In the 2016 presidential campaign, super PACs were described (by journalist Matea Gold) as "finding creative ways to work in concert" with the candidates they supported and work around the "narrowly drawn" legal rule that separated political campaigns from outside groups/super PACs. "Nearly every top presidential hopeful" had "a personalized super PAC" that raised "unlimited sums" and was "run by close associates or former aides".[37] Not only did the FEC regulations allow campaigns to "publicly signal their needs to independent groups", political operatives on both sides "can talk to one another directly, as long as they do not discuss candidate strategy."[37] Candidates are even allowed by the FEC "to appear at super PAC fundraisers, as long as they do not solicit more than $5,000".[37]
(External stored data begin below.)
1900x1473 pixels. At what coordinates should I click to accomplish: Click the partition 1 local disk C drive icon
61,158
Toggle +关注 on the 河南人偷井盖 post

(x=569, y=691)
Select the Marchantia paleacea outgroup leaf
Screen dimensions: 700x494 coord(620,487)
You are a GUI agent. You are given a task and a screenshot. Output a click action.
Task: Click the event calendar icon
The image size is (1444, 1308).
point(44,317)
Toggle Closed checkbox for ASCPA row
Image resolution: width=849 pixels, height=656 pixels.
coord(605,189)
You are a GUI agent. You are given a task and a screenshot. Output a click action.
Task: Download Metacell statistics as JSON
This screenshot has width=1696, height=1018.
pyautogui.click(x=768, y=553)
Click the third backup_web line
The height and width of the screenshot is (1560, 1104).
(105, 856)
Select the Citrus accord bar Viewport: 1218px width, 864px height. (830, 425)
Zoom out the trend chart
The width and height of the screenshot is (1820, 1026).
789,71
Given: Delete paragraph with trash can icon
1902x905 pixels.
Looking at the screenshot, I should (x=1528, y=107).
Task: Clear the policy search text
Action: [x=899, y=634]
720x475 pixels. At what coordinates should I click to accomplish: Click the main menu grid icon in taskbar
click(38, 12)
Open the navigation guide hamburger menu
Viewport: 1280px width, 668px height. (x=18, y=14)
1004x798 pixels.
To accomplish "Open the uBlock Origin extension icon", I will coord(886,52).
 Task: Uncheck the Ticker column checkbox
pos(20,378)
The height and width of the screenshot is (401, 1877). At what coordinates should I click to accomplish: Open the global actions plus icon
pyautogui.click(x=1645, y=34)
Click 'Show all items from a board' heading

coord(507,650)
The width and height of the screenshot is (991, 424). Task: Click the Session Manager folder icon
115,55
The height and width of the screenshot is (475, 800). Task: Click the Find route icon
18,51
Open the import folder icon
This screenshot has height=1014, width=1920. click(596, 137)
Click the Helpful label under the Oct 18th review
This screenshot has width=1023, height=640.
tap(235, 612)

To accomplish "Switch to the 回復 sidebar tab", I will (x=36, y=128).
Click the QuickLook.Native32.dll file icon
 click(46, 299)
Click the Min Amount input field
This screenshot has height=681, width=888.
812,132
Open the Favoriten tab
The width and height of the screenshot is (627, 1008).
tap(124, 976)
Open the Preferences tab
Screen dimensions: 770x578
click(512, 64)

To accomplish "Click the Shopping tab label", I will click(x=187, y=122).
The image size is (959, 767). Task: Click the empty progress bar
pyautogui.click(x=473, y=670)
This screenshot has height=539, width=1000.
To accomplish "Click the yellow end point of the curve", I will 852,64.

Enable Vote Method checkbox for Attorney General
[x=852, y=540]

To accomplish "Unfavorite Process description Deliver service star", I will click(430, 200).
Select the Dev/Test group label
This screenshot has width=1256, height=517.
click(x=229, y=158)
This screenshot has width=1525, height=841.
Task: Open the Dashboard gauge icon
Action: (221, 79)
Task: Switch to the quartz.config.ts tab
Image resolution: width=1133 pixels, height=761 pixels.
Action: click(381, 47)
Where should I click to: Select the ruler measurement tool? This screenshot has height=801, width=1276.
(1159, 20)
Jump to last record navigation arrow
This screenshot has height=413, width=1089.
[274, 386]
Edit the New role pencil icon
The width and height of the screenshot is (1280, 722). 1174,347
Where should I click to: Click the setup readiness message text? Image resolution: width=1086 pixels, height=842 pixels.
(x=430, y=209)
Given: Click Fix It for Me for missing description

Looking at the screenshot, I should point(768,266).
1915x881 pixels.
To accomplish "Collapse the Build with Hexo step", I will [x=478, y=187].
Representative David E. Price (D–NC) complained "The rules of affiliation are just about as porous as they can be, and it amounts to a joke that there's no coordination between these individual super PACs and the candidates."[37] As of mid-2015, despite receiving 29 complaints about coordination between campaigns and super PACs, "FEC has yet to open an investigation".[37]
According to Open Secrets, in the 2019–2020 cycle (as of October 29, 2022) 2,415 groups organized as super PACs; they had reported total receipts of a little over $2.5 billion and total independent expenditures of a little under $1.3 billion.[38]
In the 2024 election cycle, there were 2,458 Super PACs that raised $4,290,768,955 and spent $2,727,234,077.[39] Because super PACs were able to coordinate with campaigns on canvassing for the first time, Donald Trump's campaign relied on Elon Musk's America PAC, a super PAC, to lead his get-out-the-vote efforts in swing states.[40]